** WHAT THIS TASK INVOLVES **
Your answer should consist of the lines in the following data that contain "Calculate".

** Saved entries **
************

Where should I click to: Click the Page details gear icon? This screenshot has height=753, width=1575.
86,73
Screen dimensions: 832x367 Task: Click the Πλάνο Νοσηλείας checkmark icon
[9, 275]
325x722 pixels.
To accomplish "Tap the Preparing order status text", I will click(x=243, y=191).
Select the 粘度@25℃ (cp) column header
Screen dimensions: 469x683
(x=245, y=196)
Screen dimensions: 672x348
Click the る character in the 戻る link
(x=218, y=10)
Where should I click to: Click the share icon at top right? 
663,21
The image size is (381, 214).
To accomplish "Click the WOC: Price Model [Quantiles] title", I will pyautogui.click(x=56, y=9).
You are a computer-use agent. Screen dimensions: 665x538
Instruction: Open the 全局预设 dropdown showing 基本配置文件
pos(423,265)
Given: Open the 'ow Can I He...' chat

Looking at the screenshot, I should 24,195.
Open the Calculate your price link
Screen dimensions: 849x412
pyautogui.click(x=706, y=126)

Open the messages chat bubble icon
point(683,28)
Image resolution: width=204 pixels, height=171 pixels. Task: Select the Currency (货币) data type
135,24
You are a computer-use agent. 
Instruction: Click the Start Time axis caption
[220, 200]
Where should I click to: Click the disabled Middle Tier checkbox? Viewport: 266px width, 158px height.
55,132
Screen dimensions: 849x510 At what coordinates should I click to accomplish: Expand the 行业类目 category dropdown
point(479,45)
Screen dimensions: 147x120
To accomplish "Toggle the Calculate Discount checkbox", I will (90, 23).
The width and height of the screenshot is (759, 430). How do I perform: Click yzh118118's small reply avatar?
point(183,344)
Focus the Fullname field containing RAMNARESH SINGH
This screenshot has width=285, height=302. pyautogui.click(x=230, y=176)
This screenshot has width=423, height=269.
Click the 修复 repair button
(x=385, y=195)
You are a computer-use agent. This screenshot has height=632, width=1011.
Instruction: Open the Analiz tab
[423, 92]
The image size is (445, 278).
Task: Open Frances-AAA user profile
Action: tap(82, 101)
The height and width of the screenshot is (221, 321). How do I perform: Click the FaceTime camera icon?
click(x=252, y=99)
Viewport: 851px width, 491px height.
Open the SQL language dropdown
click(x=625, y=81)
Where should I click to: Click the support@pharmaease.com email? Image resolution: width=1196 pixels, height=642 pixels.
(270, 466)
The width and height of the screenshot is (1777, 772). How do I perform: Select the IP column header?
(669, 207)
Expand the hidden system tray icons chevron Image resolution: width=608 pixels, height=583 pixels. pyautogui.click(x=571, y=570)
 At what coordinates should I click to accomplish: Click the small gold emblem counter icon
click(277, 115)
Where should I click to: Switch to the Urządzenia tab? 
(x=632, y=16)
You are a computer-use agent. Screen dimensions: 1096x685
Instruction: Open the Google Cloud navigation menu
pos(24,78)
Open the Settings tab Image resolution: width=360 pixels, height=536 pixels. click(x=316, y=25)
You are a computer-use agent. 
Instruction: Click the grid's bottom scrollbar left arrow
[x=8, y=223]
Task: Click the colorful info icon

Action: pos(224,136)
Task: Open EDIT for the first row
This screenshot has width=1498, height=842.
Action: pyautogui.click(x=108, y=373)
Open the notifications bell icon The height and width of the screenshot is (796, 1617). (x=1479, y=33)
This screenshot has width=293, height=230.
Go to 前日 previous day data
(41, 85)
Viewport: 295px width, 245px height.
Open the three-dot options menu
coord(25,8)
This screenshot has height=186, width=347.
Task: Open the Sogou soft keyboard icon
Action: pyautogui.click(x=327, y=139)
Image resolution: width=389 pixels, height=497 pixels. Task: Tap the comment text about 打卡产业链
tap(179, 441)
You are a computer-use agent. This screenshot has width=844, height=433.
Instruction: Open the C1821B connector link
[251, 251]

************

** RESPONSE **
Open the Calculate your price link
To accomplish "Toggle the Calculate Discount checkbox", I will (90, 23).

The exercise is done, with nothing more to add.